Researchers at NTNU have successfully kept juvenile salmon bacteria-free for up to 12 weeks after the eggs have hatched, facilitating experiments that might one day make the fish healthier © Alexander Fiedler, NTNU
“We’re managing to keep the fry bacteria-free for up to 12 weeks after the eggs hatch,” said Ingrid Bakke, a professor at NTNU’s Department of Biotechnology and Food Science, in a news release from NTNU.
This step has now helped researchers on the trail to figuring out how bacteria and fish affect each other. Understanding their interaction could one day also lead to a method for improving disease resistance.
The researchers have studied how bacteria affect the growth, genes and mucous membranes of the fish.
Model systems
Model systems based on bacteria-free animals are called gnotobiotic experimental systems, in which researchers can control which bacteria are present.
By comparing bacteria-free animals with "normal" animals colonised by bacteria, researchers can determine how bacteria affect the host's development and health.
For example, experiments with bacteria-free zebrafish and mice showed that some of the responses in the host to bacterial colonisation are the same in fish and mammals. Several of these bacteria involve the development of the immune and digestive system.
In the alevin stage juvenile salmon have a yolk sac attached that supplies their nutrition.
Fish are normally bacteria-free in the egg phase, but are colonised by bacteria as soon as they hatch. In contrast to all other salmon, these fry have no natural bacterial community.
“We’ve come up with a model system where we can keep the yolk sac of the salmon fry bacteria free throughout the 12-week yolk sac phase,” said Bakke.
The researchers breed the fish in a protected, germ-free environment, a standard method for making bacteria-free salmon fry. The research group has come up with an efficient and effective method that works for salmon eggs and fry.
“We surface treat the fish eggs to keep them bacteria free and keep the eggs, and later the fry, in bacteria-free water,” said Bakke.
Knowing how to create bacteria-free fry is necessary for the group to research them afterwards.
The bacteria-free fry become almost like a kind of blank slate where the researchers can add the bacteria they want and then see exactly what happens, without interference from unknown bacteria.
“Bacteria-free model systems are generally important for understanding interactions between the bacteria and host,” said Bakke. “An example would be understanding how gut microbiota affect development and health in humans and other mammals.”
The microbiota consist of all the microorganisms found in our whole body or parts of our body.
“We can use bacteria and bacterial communities that we define, and investigate how both the host and bacteria are affected by living together,” said Bakke.
For example, the researchers can investigate which factors control the composition of bacterial flora in the fry. The researchers may then be able to influence the bacterial composition in the fish to avoid negative effects, or they can introduce good effects instead.
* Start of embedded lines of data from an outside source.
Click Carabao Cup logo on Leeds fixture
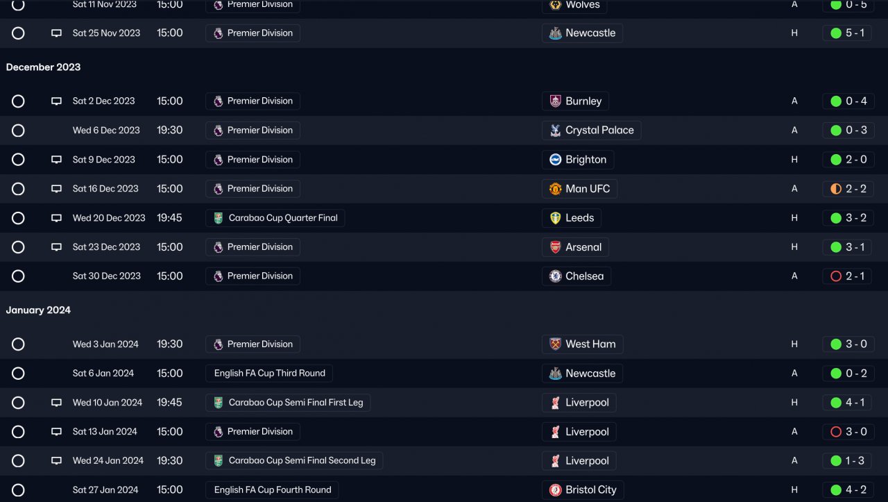The image size is (888, 502). tap(219, 218)
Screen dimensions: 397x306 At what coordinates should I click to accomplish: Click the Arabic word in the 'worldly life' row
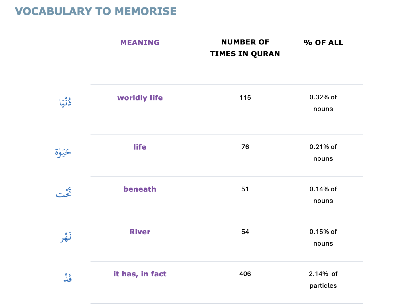[65, 102]
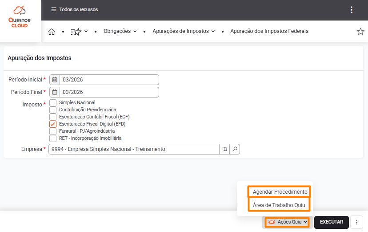Click the home icon in breadcrumb
Screen dimensions: 368x232
pyautogui.click(x=52, y=32)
Zebrafish have been widely used as a model system in this context. But salmon fry have some characteristics that make them particularly suitable.
“We have large and well-developed fry, which makes them easier to study,” said Bakke.
The fry phase is long enough for the researchers to carry out several types of experiments. Since the fry obtain their nutrition from the yolk sac, the researchers don’t need to add fish feed that could contain microorganisms that disturb the research results.
How bacteria impact the mucous membrane
To date, the researchers have published one article about their findings, but there are more to come. In the first article, they show that bacteria affect the protective skin mucous layer in the fish.
“The salmon have a protective mucous layer on the surface of their body. It appears that the composition of bacteria might affect the properties of this mucous layer,” said Bakke.
The fry that were not exposed to bacteria developed a thinner mucous layer on the outside of their bodies than the fry that were exposed to the researchers’ specially selected bacteria, or bacteria from a lake.
The bacteria can also affect the fat reserves of the fish. The fry that received bacteria from a lake developed greater fat reserves.
“We needed interdisciplinary expertise to study the effect of bacteria on the fish’s mucous layer. Researcher Sol Gómez de la Torre Canny was key in developing the germ-free model system with yolk sac fry,” said Bakke.
Researcher Catherine Taylor Nordgård, who is an expert in rheology, characterised the properties of the mucous layer that covers the fish.
The goal of the researchers is to understand which mechanisms affect the composition of the bacterial communities that colonise the fish immediately after hatching.
“We’re looking at how the bacterial communities possibly protect against bacterial infections, and whether it’s possible to influence the early bacterial colonisation of fry,” Bakke said.
Enabling such probiotic treatment would mean that researchers could add live microorganisms to the fish to achieve beneficial effects, such as better health and growth.
“But probiotic treatment on a large scale is still a long way off,” said Bakke.
The Norwegian product Stembiont is already available. This is a probiotic product intended for larger fish. More research is needed for probiotic use on a larger scale. The research is being financed by the Research Council of Norway through FRIPRO funding.